◆ **Work item**: Beginning with the line containing "Instruction: Click the" and going on through the line containing "The image size is (1156, 721).", the lines below are to be returned exactly, pictures excluded and nothing added.

◆ **Data for processing**:
⁂

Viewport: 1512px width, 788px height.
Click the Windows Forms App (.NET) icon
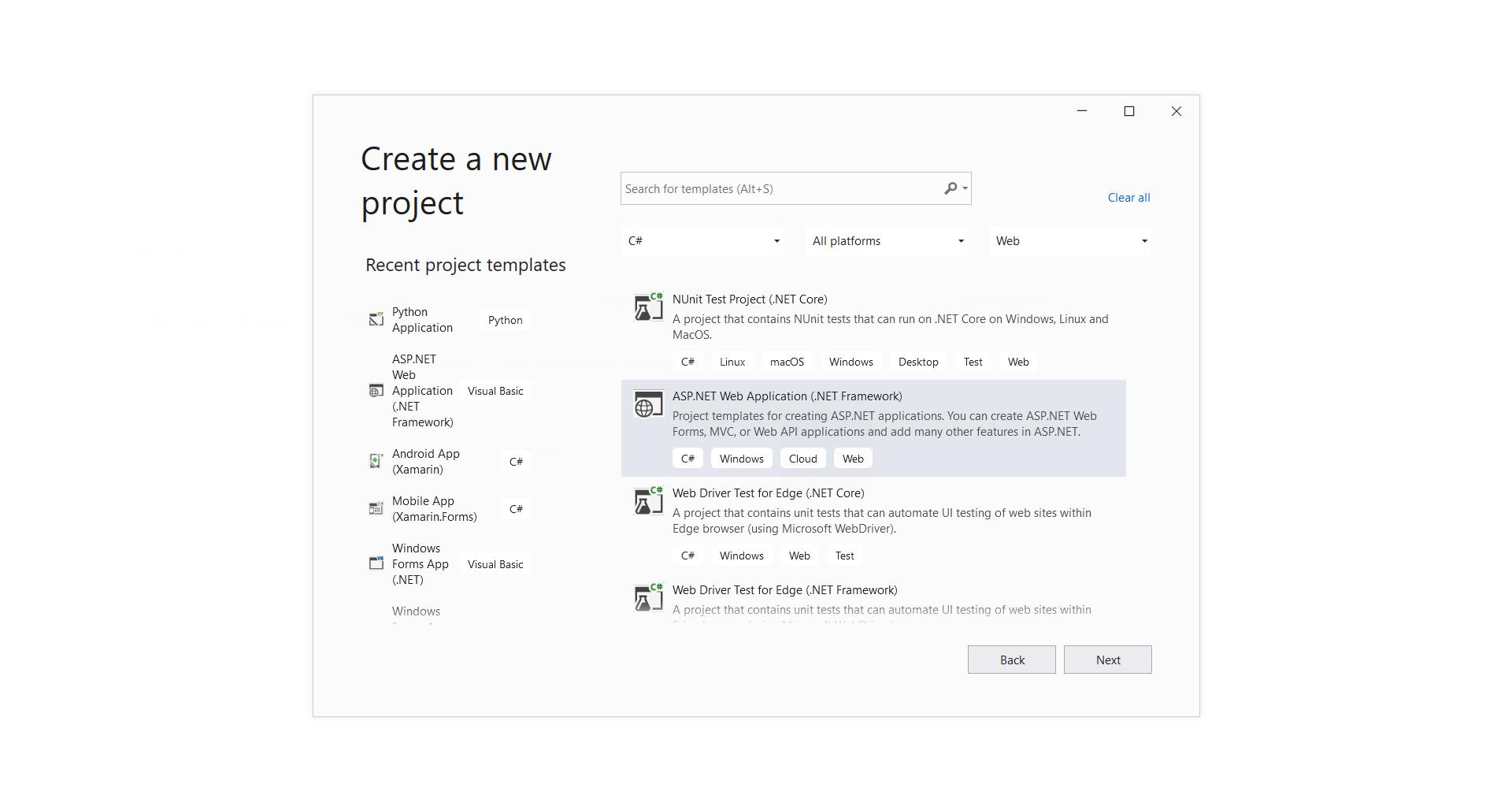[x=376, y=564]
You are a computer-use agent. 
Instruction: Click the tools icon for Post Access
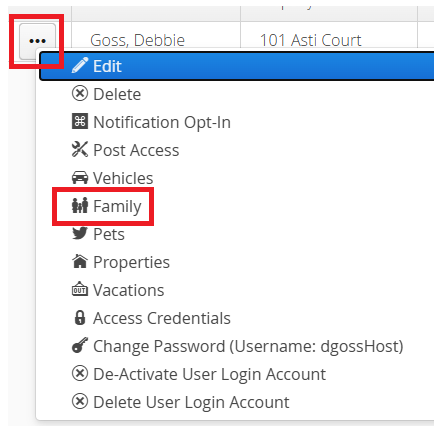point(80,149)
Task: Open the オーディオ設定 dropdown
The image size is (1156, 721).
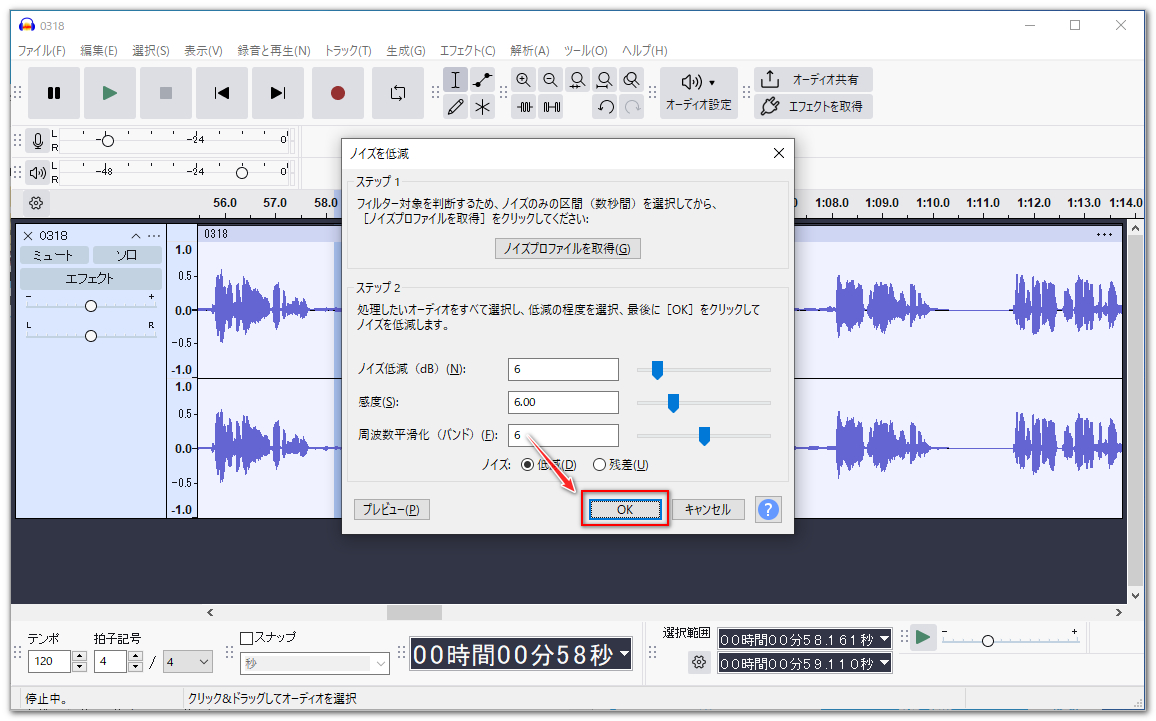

⁂

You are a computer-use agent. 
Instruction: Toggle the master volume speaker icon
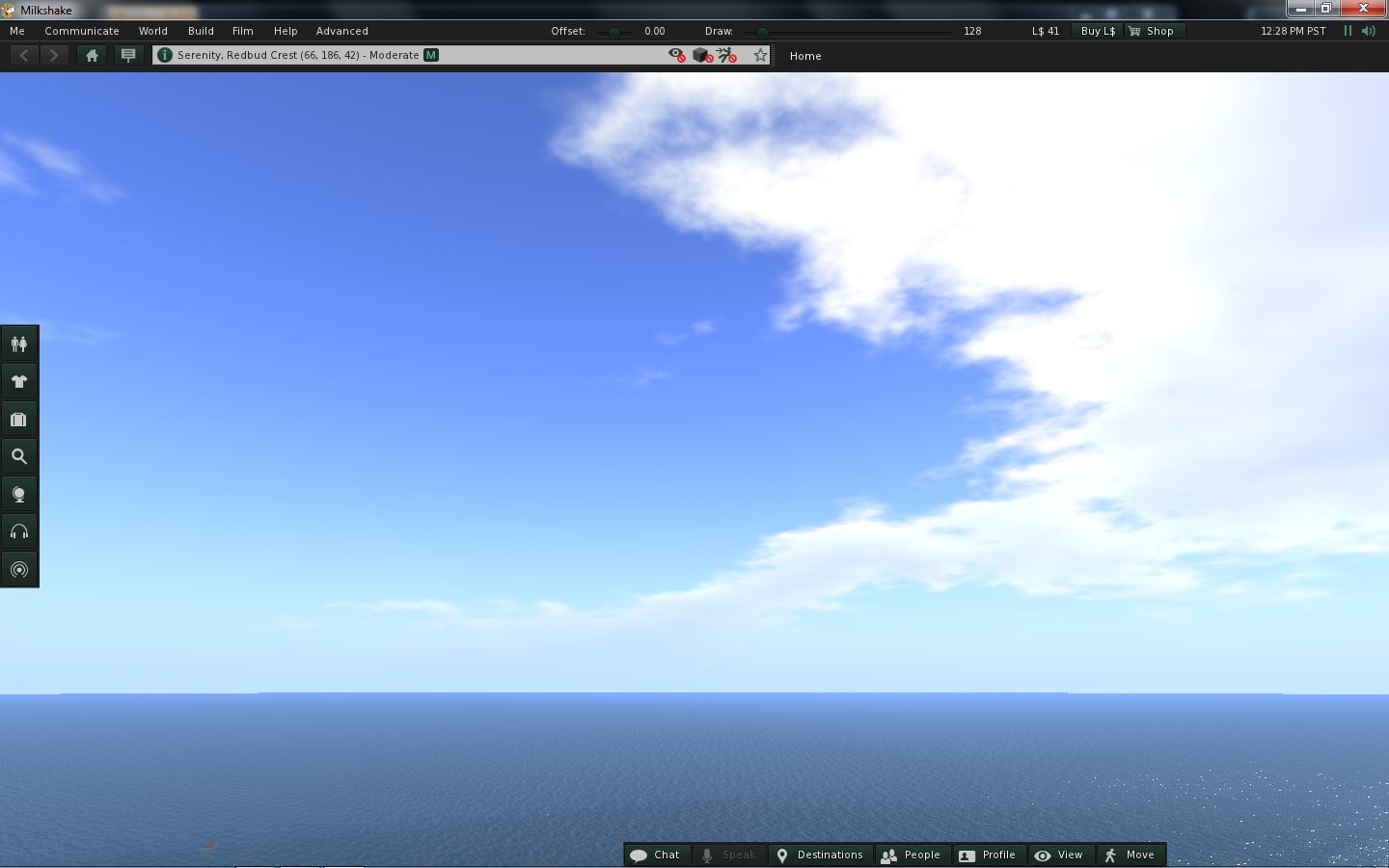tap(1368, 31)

⁂

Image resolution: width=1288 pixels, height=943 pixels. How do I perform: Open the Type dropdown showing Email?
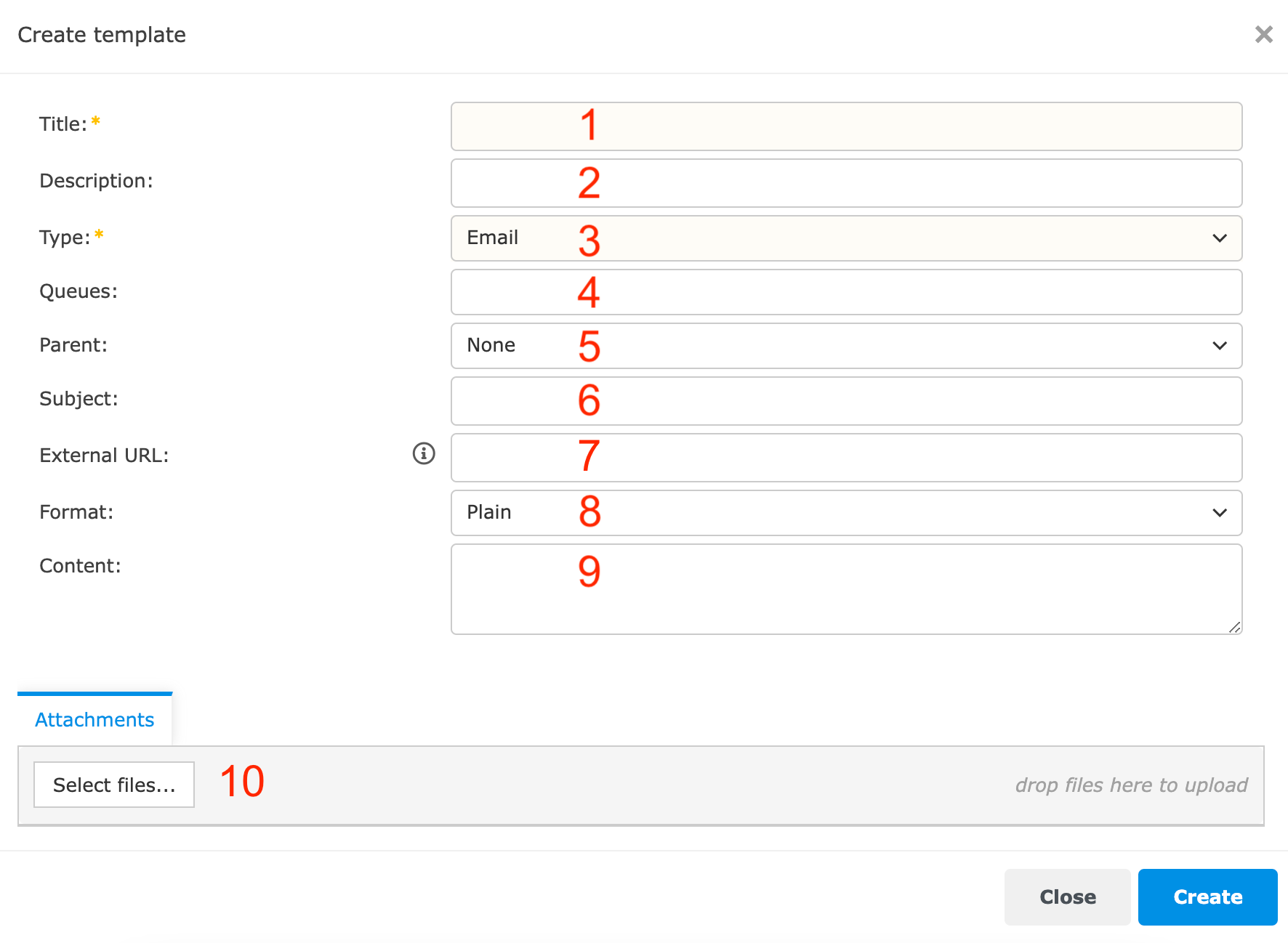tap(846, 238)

⁂

◆ **Task output**:
Instruction: Click the tools icon for Post Access
point(80,149)
Task: Open the オーディオ設定 dropdown
The image size is (1156, 721).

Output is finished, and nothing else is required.